Мальчик лежал по-прежнему, не открывая глаз, лишь пальцы на левой ноге чуть подрагивали. Врач померял давление, намотав широкую манжету прибора на тоненькую руку. Долго щупал пульс, а затем взял мальчика на руки и сел.
Я смотрел на лицо врача и с ужасом заметил, что его глаза, глядевшие в никуда, наполнились слезами. Я никогда не видел мужских слез, и это потрясло меня до глубины души. Я понял, что сейчас, на моих глазах произойдет то, о чем я никогда прежде не думал, но о существовании чего знал так же, как и все вокруг. Наверное, это поняли все, кто был рядом. Не было ни звука, ни шевеления. Все неотрывно смотрели на доктора с мальчиком на руках.

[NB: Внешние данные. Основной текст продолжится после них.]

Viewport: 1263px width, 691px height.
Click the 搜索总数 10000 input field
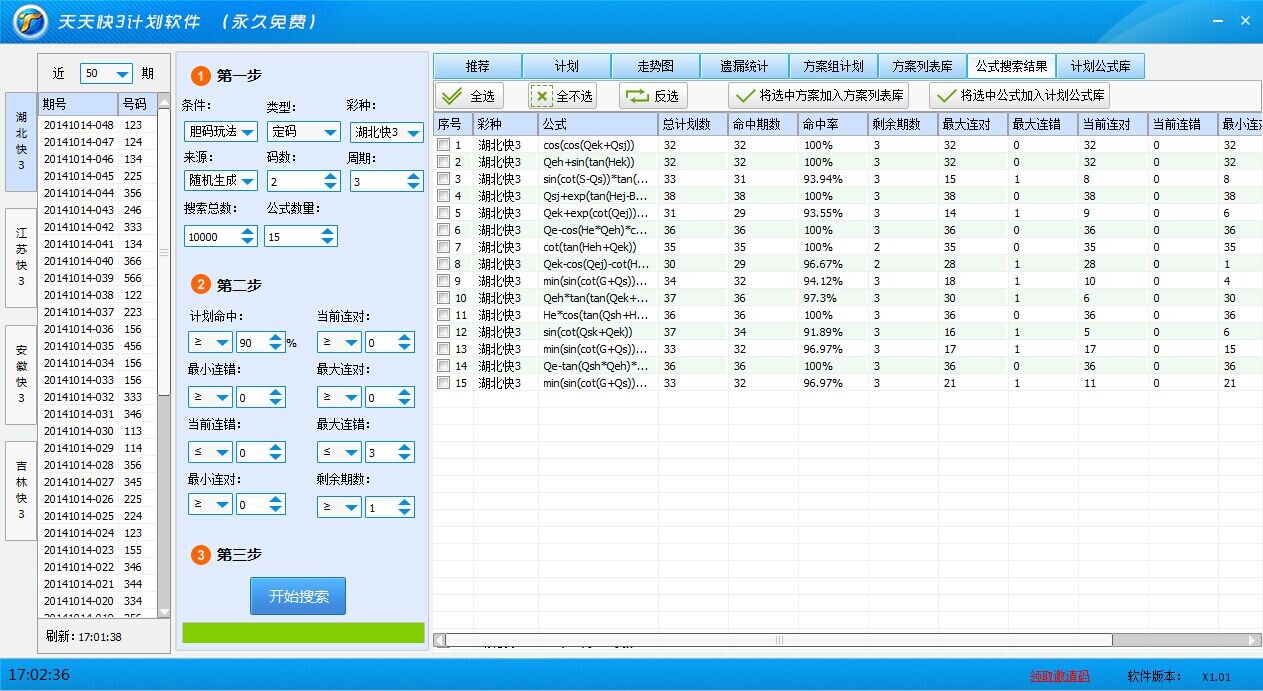tap(212, 237)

Минут через пять пальцы на ноге ребенка перестали вздрагивать. По щеке мужчины скатилась слеза, затерявшись в усах. Он мгновенным движением смахнул ее след. Почти сразу раздался визг тормозов – это подъехало такси. Из машины выбежала женщина, мать ребенка. Мы расступились. Она не заплакала, не закричала, увидев сына на руках врача. Он встал. Так они стояли несколько мгновений, глядя друг другу в глаза. Затем она приняла от него ребенка и села, прижав его к себе, и стала тихо шептать что-то на ухо сыну. Это еще больше потрясло… В эту минуту я понял своим детским еще сознанием, насколько огромное горе у нее сейчас. А еще я понял тогда, что закричи она сейчас, заплачь – было бы не так тяжело смотреть на нее…
Врач пошел к «скорой». Сев в нее, он стал писать что-то. Подъехала милиция. Нас, пацанов, милиционер отозвал в сторону, и мы рассказали ему все, что видели. Что было дальше, я совсем не помню.
После этого, не сговариваясь, мы больше не ходили на «капустное поле», исключив походы туда из наших интересов и больше никогда вслух не вспоминали о тех гробах, черепах и костях. Для нас, пацанов, тот случай стал первым настоящим знакомством со смертью не как со словом, а как с фактом, событием. А еще, тогда я понял страшную суть появившихся вдруг в сознании слов «никогда больше», относящихся к прекратившейся только что жизни.Это был урок уважения к останкам тех, кто ушел. На всю оставшуюся жизнь.